* TASK INSTRUCTIONS:
Reproduce the portion of the article on the ASCE Indiana Section student design competition between "Tuesday, May 03, 2016" and "Mission in Zimbabwe.", inclusive.

[[ EXTRACT open ]]

Tuesday, May 03, 2016
ASCE Indiana Section Student Design Competition

Award-Winning Team: Capturing first place honors in this year's American Society of Civil Engineers' Indiana Section Student Design Competition was the team featuring senior civil engineering students (from left) Isaac Gehman, Anne Pierce, Sanders Park, and Paul Hintz.

It didn't take Anne Pierce long to assess the lengthy list of challenges she and a trio of Rose-Hulman civil engineering seniors faced when designing a medical clinic, school buildings, and a church during a year-long project for the Hippo Valley Christian Mission in Zimbabwe.

"Working through such an open-ended design problem was very challenging, but also very rewarding," she says. "I was told 'design a two-story building that can seat 600 students.' Everything from that point on was my interpretation. This was the first class project where I really started having to use my 'engineering judgment.' There was no right answer or friend I could go to who was working on the same problem."

[[ EXTRACT closed ]]
[[ AVAILABLE DATA open ]]

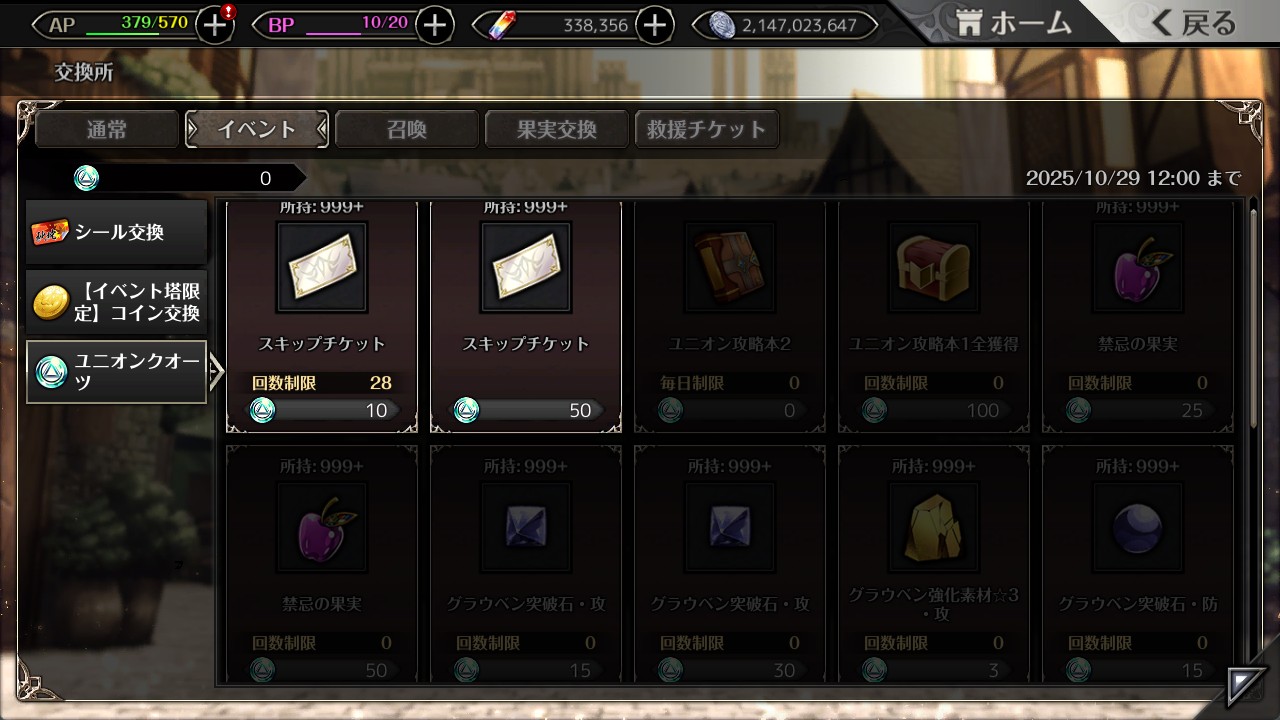
Task: Open the 果実交換 tab
Action: point(557,129)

[[ AVAILABLE DATA closed ]]

* WORKED SOLUTION:
Tuesday, May 03, 2016
ASCE Indiana Section Student Design Competition

Award-Winning Team: Capturing first place honors in this year's American Society of Civil Engineers' Indiana Section Student Design Competition was the team featuring senior civil engineering students (from left) Isaac Gehman, Anne Pierce, Sanders Park, and Paul Hintz.

It didn't take Anne Pierce long to assess the lengthy list of challenges she and a trio of Rose-Hulman civil engineering seniors faced when designing a medical clinic, school buildings, and a church during a year-long project for the Hippo Valley Christian Mission in Zimbabwe.